Я обвинялся по статье 58, пункт 7 — экономическая контрреволюция, то есть вредительство. Наказание по этой статье от трех лет каторжных работ до расстрела с конфискацией имущества.

Обвинение следователь писал при мне на специальном бланке. Формулировка обвинения была не только неграмотна, но и просто малопонятна. Это была длинная фраза с некоторыми вводными предложениями, отделенными фантастически расставленными запятыми. Прочтя очень внимательно, я не смог ее ни повторить, ни запомнить. Смысл сводился примерно к следующему: я обвинялся в том, что вредительствовал с 1925 года по день ареста; конкретно мое вредительство выражалось в том, что я «способствовал удорожанию объектов капитального строительства».

— Распишитесь, что обвинение было вам объявлено, — сказал следователь.

— Но я даже не понимаю обвинения, — возразил я. — Что значит «способствовал удорожанию объектов капитального строительства»? Как, собственно говоря, это было возможно?

— Это не важно. Вы подписываетесь только в том, что читали обвинение, а поняли вы его или нет, это не важно и никого не интересует. Я не прошу вас писать, что вы согласны с обвинением, — бесцеремонно и ворчливо говорил следователь.

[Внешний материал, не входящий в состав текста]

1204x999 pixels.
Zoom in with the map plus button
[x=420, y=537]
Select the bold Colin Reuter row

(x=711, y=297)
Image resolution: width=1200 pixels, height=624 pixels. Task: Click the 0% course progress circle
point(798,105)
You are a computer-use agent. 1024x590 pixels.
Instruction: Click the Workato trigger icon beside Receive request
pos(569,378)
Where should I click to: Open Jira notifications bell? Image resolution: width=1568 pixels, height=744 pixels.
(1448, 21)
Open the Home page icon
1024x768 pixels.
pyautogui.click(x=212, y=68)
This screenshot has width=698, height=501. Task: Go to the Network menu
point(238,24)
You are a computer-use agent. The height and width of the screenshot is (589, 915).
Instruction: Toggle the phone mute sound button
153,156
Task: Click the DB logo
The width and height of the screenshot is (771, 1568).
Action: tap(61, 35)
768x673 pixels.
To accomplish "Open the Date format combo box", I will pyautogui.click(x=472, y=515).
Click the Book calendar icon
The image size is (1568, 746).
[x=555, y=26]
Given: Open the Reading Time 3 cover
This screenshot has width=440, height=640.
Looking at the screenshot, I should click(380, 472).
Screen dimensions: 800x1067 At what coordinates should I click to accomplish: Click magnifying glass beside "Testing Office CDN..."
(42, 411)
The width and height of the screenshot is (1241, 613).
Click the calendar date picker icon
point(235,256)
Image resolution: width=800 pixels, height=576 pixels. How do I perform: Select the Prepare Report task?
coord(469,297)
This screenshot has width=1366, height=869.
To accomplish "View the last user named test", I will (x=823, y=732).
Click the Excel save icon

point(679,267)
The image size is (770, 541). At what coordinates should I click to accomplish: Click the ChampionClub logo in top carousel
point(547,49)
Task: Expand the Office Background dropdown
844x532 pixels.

Вслед за этим меня не вызывали на допрос целый месяц и даже разрешили работать в тюремной библиотеке по выдаче книг в камеры для заключенных. Жить стало гораздо легче. В библиотеке работало всего восемь человек заключенных, помещение было просторное, можно было читать любые книги. Помещался я в прежней камере, приходил туда вечером перед проверкой, а уходил утром, тотчас после вставания. Почему, собственно говоря, «дело» мое продолжало тянуться, какие стадии оно проходило, мне оставалось совершенно неизвестным. Я знал по опыту товарищей по заключению, что следователь еще мог вызвать меня и объявить об окончании следствия, мог этого и не сделать, так как формальность эта соблюдалась далеко не всегда. Судя по тому, что на допросы меня больше не вызывали, можно было думать, что «дело» мое кончено, и мне вот-вот объявят приговор через «кукушку». А может быть, вызовут с вещами и выпустят. Кто их знает… В конце концов это было самое логичное. Но между тем я превратился в камерного старожила, получил койку, место за столом, право умываться до «подъема». Я узнал в тонкости тюремные порядки, надзирателей. Я обзавелся тюремным инвентарем — неразрешенными, но крайне необходимыми вещами: у меня появилась иголка, которую подарил мне один из уходивших на этап арестантов; веревка, чтобы подвязывать брюки, которую мне удалось поднять в тюремном дворе; два больших гвоздя, из которых, расплющив и отточив концы, я сделал ножичек и долото; самодельная трубка из особым образом обработанного хлеба; шахматы из такого же материала и прочее. Я привык к отросшим волосам, постепенно постигал мудрость бриться отточенным кусочком жести или битого стекла.

Острое нервное напряжение и огромный душевный подъем первого времени заключения прошли. Наступили будни, скука, нудная, засасывающая тоска. Шел третий месяц, пошел четвертый, ничего не менялось, как будто время застыло на одном отвратительном дне.